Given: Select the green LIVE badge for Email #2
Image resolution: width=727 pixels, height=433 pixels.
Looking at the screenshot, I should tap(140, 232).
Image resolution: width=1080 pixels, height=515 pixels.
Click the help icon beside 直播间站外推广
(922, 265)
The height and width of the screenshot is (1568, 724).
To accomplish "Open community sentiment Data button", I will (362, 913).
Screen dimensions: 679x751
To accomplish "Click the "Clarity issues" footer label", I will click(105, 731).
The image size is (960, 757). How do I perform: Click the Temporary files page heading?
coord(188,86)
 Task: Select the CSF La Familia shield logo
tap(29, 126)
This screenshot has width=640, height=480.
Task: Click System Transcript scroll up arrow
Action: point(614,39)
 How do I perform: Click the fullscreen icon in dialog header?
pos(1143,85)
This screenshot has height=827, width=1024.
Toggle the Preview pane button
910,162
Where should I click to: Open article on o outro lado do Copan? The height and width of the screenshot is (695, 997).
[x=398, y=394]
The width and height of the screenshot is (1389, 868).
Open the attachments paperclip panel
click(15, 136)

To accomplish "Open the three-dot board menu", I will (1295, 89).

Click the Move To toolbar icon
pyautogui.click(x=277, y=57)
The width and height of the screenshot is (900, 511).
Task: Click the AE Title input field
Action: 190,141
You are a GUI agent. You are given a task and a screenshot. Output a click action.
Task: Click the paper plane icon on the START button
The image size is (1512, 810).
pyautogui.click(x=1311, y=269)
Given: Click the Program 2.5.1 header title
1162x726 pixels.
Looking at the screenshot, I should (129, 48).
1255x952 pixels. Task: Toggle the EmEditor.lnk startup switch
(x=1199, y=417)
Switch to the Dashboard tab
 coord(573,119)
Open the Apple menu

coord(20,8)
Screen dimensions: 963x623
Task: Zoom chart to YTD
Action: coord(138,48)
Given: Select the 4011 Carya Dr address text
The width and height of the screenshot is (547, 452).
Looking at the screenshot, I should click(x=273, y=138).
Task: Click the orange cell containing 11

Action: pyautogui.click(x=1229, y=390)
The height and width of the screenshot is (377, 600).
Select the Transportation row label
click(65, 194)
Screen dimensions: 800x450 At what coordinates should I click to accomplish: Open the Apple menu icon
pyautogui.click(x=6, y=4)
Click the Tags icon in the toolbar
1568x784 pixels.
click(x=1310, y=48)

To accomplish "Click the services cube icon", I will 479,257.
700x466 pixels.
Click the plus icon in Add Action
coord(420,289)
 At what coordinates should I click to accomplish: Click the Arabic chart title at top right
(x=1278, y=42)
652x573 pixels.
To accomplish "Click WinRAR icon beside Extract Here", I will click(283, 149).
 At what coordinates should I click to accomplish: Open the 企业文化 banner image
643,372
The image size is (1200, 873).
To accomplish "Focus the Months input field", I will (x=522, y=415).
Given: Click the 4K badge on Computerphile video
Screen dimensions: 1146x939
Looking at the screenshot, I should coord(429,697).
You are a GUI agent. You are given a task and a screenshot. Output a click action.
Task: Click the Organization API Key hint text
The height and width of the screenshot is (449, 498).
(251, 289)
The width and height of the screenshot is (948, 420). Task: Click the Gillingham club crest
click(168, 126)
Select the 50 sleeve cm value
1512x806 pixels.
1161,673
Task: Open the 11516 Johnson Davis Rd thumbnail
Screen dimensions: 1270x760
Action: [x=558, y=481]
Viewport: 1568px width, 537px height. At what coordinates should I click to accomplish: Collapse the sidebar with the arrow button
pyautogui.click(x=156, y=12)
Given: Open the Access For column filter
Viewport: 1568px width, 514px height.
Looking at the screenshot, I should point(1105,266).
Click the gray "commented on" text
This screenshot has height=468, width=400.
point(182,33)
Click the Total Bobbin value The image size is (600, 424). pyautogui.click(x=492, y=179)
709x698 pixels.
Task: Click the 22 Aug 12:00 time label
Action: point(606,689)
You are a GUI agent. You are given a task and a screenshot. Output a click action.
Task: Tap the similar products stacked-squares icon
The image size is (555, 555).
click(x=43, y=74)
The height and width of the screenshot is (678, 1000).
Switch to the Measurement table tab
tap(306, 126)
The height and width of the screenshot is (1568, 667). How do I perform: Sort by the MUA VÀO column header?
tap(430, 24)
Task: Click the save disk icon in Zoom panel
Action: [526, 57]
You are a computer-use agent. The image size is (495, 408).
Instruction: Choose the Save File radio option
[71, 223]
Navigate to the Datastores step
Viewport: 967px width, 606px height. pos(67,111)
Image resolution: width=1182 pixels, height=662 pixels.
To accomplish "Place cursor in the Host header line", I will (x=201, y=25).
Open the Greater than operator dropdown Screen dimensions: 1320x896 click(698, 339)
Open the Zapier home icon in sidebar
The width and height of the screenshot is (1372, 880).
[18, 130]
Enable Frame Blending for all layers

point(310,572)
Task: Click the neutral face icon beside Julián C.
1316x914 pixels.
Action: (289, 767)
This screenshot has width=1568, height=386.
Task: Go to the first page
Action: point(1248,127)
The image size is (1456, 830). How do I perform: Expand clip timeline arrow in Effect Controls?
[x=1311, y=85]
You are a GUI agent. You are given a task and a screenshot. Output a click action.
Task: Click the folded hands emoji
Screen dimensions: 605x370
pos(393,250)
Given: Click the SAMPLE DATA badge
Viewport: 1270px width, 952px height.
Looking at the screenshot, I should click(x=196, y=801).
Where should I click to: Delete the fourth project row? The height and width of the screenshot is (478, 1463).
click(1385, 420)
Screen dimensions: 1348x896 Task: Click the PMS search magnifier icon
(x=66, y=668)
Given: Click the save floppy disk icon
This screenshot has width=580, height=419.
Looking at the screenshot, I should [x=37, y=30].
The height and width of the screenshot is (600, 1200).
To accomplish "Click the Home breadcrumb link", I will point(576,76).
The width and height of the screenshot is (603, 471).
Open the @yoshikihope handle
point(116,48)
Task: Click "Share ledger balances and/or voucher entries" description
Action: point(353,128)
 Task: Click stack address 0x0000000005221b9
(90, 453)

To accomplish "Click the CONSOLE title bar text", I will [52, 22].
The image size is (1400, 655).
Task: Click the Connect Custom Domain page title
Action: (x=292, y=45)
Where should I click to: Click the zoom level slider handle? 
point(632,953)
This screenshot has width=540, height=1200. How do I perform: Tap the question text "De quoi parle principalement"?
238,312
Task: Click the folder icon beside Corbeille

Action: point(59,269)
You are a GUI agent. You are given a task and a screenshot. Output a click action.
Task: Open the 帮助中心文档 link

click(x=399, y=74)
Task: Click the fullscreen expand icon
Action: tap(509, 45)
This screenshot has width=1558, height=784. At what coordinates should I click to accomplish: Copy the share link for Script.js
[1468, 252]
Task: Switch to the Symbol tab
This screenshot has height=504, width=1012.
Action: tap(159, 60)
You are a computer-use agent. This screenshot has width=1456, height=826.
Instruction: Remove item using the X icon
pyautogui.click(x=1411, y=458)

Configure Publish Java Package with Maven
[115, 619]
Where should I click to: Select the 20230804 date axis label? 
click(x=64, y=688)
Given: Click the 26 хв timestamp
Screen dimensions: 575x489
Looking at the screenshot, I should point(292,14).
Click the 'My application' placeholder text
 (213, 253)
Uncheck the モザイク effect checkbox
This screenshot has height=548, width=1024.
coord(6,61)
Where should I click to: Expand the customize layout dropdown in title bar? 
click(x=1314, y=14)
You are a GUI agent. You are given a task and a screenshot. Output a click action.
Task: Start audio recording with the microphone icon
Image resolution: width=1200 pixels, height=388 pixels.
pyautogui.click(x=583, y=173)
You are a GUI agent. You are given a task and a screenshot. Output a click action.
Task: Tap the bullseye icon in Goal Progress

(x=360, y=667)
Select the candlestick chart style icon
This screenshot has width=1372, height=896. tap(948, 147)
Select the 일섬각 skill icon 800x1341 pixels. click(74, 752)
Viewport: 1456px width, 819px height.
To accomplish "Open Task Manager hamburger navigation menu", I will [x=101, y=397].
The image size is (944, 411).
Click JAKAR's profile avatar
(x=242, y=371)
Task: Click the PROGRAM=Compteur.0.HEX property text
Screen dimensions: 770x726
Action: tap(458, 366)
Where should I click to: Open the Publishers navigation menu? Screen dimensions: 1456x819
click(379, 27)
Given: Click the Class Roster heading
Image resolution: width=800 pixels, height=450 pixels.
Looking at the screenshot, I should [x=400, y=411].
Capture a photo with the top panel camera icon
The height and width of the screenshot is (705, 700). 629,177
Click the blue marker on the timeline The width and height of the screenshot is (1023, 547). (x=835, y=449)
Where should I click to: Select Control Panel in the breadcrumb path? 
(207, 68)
▬▬▬
[DIRECTIVE]: Copy out the data from the line containing "Screen dimensions: 679x751" through the line containing "coord(188,86)", both included, character for character.

[EXERCISE OUTPUT]:
Screen dimensions: 679x751
To accomplish "Click the "Clarity issues" footer label", I will click(105, 731).
The image size is (960, 757). How do I perform: Click the Temporary files page heading?
coord(188,86)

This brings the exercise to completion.